An Admissions Ticket?
Kirk O. Kolbo, a Minneapolis lawyer, argued the cases for the three rejected white applicants.
“The fundamental problem with the diversity rationale is that it depends on the standardless discretion of educators,” he said. The question of which minorities are underrepresented and which should benefit from racial preferences can change over time and are not anchored to constitutionally permissible justifications, he said.
U.S. Solicitor General Theodore B. Olson also argued for the white applicants in both cases, and he attempted to walk the delicate line that the Bush administration’s friend- of-the-court brief drew on the issue.
“The University of Michigan admissions program has created a separate path and a separate door for preferred minority groups,” he said. The 20-point bonus for minorities applying to the undergraduate program “might as well be an admissions ticket,” he added, because if the minority- group members meet the university’s minimum qualifications, they will get in.
Earlier, in the law school segment of the argument, Mr. Olson said the administration was “reluctant to say never” to consideration of race. He argued that race- neutral alternatives such as the “percentage plans” in place in California and Texas could help universities achieve the desired goal of diverse classes.
Justice David H. Souter asked whether such plans, which guarantee admission to state colleges and universities for a certain proportion of students from each high school in a state, “depend on the segregation of the schools” for any success in helping colleges achieve racial diversity.
Mr. Olson said there was “no evidence” that the plans relied on segregation in K-12 education.
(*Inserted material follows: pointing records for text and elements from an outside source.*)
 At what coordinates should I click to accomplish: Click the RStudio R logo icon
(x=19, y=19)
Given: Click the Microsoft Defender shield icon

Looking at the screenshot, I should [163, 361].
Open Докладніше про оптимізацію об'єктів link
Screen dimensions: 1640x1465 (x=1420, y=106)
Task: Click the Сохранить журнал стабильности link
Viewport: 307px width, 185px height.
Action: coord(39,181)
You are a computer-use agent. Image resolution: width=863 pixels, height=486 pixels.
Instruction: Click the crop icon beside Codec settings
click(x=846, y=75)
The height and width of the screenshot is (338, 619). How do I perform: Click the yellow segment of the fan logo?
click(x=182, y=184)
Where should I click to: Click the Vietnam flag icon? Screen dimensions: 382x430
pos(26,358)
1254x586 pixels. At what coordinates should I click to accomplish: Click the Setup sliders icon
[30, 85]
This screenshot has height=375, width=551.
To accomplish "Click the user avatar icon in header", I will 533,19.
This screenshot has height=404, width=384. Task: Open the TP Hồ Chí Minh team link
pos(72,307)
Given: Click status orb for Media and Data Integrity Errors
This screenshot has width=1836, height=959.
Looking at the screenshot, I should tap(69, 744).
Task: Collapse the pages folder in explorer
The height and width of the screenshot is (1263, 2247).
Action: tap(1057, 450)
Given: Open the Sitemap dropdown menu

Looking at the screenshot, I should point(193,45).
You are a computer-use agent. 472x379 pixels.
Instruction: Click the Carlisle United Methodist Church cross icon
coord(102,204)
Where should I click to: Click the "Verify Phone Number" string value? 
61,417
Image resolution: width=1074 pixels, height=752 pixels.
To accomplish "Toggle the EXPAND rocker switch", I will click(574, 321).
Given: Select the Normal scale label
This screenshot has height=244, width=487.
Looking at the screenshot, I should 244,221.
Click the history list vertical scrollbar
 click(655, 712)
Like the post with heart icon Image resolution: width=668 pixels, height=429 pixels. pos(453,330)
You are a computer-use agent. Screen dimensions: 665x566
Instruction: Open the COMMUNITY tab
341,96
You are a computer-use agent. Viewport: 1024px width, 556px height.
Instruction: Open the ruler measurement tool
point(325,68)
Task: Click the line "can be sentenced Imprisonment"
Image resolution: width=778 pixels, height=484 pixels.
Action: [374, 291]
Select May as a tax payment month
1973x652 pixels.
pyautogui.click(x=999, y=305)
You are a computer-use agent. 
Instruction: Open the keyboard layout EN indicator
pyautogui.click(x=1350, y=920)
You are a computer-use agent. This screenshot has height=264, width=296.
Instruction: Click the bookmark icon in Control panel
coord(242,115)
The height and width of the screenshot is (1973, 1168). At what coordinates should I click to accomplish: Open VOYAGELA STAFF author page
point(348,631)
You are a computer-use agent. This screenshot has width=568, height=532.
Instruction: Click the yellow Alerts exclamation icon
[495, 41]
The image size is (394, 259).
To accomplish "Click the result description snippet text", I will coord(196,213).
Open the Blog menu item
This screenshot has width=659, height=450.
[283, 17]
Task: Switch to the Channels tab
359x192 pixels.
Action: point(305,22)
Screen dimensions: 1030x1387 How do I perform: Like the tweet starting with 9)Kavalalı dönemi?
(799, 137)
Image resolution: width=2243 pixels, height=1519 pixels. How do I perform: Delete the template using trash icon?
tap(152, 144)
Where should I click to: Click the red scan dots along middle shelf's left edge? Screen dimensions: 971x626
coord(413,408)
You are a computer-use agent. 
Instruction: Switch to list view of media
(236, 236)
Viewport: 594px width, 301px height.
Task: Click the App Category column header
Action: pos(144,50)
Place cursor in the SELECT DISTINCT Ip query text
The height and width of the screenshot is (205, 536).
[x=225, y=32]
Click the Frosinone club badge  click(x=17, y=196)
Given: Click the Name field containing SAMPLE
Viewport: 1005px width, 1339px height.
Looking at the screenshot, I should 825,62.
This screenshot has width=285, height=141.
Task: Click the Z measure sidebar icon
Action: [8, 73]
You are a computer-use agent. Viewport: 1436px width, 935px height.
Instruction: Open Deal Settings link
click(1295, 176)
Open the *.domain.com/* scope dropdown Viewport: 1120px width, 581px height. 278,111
When it came to Michigan’s arguments, both Mr. Payton, representing the undergraduate program, and Washington lawyer Maureen E. Mahoney, defending the law school, repeatedly sparred with conservative members of the court over the question of whether each program had specific numerical goals for minority admissions.
Justice Antonin Scalia pressed Ms. Mahoney on whether terms such as “sufficient number” and “critical mass” of underrepresented minorities sought by the law school were really just other names for quotas.
“Once you use a term like ‘critical mass,’ you’re really into Quota Land,” Justice Scalia said.
But a university’s diversity goals “can be related to a number without being a quota,” Ms. Mahoney said. She cited guidance from federal education officials issued in 1979, shortly after the Bakke decision, that said “numerical goals can be taken into account.”
“Excuse me,” Chief Justice William H. Rehnquist interjected. “They don’t interpret the Constitution.”
Later, he pressed Mr. Payton on the meaning of “critical mass.”
“It’s a number where students feel comfortable as individuals,” the lawyer said. “If we did not take race into account, we would not be able to get the critical mass we want.”
Michigan is a “very segregated state” where white and minority young people have very little interaction before they enter college, Mr. Payton argued. Having a critical mass of minority students at the University of Michigan helps undergraduates get to know one another in dorms and coffeehouses, where they can break down racial stereotypes, he added.
Justice Clarence Thomas, who rarely asks questions during oral arguments, spoke up near the end of the two-hour session. He asked Mr. Payton whether Michigan’s arguments about the importance of diversity apply to historically black colleges and universities.
“Yes, they have more diversity in some respects,” Mr. Payton said, but his time ran out before he could explain further.
The cases are expected to be decided by early July.